I'm reading a book at the moment called 'A Pocket Guide to Superstitions of the British Isles'. I was reading it on the bus this week, and nearly dropped it when I saw under a heading 'Domestic Superstitions' that finding money is unlucky.
I've been finding money for a good year now, so as I sat there I started to reflect on all the things that have happened to me since the project began.
It's true that in the past year I seem to have had more big problems than I ever did before.
There was the day I fainted while waiting for my bus and came round on the pavement with one of my teeth smashed in half. Oh I can laugh about it now...
And there have been loads of niggly problems with my car - the time the window wouldn't go back up when I put it down to get through a ticket barrier, costing me £150 for a new regulator; the time I was rushing to get my mum to a karate exam and mangled the side skirt driving over a high kerb; the time my battery died as I drove home from my allotment, leaving me sat, alarm wailing, outside an older people's care home. Hmm.
Handily, further down the page, the book said that "throwing a shoe after someone" was lucky. Brilliant. As long as I keep doing this - whenever I'm handed money by someone, I remove a shoe and throw it at them, or if I find money myself, lob a shoe in the direction of the nearest stranger - it'll counteract any bad luck I might otherwise get. I wish I'd read this book last year.
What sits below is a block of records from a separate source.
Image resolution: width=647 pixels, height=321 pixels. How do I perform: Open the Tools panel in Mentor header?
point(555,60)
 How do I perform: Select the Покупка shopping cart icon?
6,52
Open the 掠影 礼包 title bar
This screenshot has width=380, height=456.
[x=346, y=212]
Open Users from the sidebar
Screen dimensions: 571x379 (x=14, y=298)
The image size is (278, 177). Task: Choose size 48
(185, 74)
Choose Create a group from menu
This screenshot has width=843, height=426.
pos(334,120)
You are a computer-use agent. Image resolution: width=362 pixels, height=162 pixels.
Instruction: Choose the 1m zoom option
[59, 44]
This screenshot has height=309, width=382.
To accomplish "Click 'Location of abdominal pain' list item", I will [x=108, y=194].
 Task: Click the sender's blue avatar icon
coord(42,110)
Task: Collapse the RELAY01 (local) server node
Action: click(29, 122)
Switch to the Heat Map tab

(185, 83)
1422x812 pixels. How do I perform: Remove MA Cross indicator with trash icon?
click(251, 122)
Anyway, back to business as usual.
Monday - Craig asked me my policy on finding money down the back of the sofa, I nodded, and he handed over a 20p.
Thursday morning, we had a fire alarm at work. A real one. Well, a real practice one, where we had to go and shiver outside in a fog of cigarette smoke. When all the excitement was over, we started trooping back to the office, and Nix spotted a penny on the pavement.
Later on Thursday, I wrestled with the decision for 5 seconds before ending up in Starbucks. It turned out to be absolutely the right thing to do, because I found a penny on the floor.
Week Sixty-eight
How much found: 22p
Total found so far: £52.14
How it could now be spent: a copy of Sharing Knowledge Across the Mediterranean Area: Towards a Partnership for Sustainable Management of Resources and the Prevention of Catastrophes (NATO ... Science Series: Human and Societal Dynamics).